## The exercise
From the post on funeral industry hardship below, list every difficulty the author says UK undertakers are facing.

## Provided passage
################

What price value?

Charles 9 Comments
Charles

Over at the Connnecting Directors website here there’s a rant by a funeral home consultant, Alan Creedy. In it, we see amusing similarities between the US funeral industry and our own:

Why do funeral professionals spend so much time fighting among themselves and never fighting for themselves? … Why is so much emotional energy spent on not-losing-a-call and none spent on getting 5 more calls?

Mr Creedy berates US undertakers for their passivity in hard times:

We are so addicted to our “Mr. Nice Guy” image and so afraid of offending just one person that we allow people like Jessica Mitford and Lisa Carlson and a plethora of ill informed journalists to tell our story for us. In fact, I have come to believe we no longer know what our story is.

Worse, it seems US funeral home profits have halved in the last 30 years. Mr Creedy wants undertakers to stand up for themselves:

WAKE UP! If you think people will like you because you are their doormat (which they don’t) they will like you a whole lot less when you are a public failure. Your livelihood is in jeopardy. Your wife and your family’s livelihood is in jeopardy

…and so on. You can read it for yourself here.

Over here in the UK, times are also hard for undertakers. There are too many of them competing in a market where the death rate has never been so low.

Worse, there’s a recession on.

And to top it all, demand has never been higher for cut-price funerals. The undertakers who are doing best are the £995, bargain basement, pile em high and burn em cheap brigade. The number of people looking for direct cremation is becoming astonishing.

################

## Raw data
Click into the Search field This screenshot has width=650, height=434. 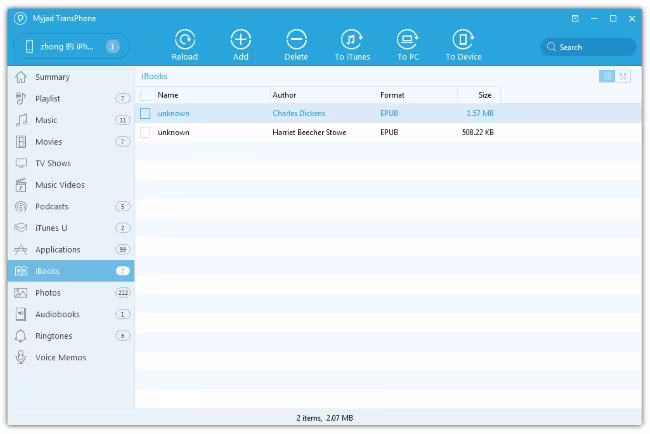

################

## Answer to this task
- There are too many undertakers competing with one another.
- The death rate has never been so low.
- There is a recession.
- Demand for cut-price funerals has never been higher.